| Available data |
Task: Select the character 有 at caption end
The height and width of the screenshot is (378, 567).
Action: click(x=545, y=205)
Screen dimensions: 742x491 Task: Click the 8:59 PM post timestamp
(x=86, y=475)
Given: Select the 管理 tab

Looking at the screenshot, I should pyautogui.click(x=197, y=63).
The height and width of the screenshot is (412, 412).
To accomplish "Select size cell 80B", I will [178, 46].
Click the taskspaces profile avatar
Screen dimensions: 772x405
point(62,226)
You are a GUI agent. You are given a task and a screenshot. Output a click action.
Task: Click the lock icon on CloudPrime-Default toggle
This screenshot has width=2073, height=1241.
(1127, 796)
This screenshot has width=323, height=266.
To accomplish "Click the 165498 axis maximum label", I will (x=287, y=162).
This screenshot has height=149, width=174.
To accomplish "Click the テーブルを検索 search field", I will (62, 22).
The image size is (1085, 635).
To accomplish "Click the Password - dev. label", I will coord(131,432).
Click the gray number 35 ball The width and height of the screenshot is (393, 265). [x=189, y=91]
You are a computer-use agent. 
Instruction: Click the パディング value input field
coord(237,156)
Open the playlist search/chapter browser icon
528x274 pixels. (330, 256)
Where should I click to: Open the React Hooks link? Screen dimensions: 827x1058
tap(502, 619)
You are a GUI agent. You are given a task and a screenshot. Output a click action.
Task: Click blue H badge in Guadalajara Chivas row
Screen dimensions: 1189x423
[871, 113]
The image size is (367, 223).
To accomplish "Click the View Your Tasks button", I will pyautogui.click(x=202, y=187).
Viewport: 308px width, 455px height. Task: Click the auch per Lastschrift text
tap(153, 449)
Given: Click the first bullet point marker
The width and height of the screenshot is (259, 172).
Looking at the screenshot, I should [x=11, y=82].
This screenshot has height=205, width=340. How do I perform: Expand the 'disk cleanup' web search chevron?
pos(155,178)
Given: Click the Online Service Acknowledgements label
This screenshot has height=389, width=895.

| Exercise requirements |
Return each line of the material in which the string "label" can be found.

| Written answer |
To accomplish "Click the 165498 axis maximum label", I will (x=287, y=162).
To accomplish "Click the Password - dev. label", I will coord(131,432).
Given: Click the Online Service Acknowledgements label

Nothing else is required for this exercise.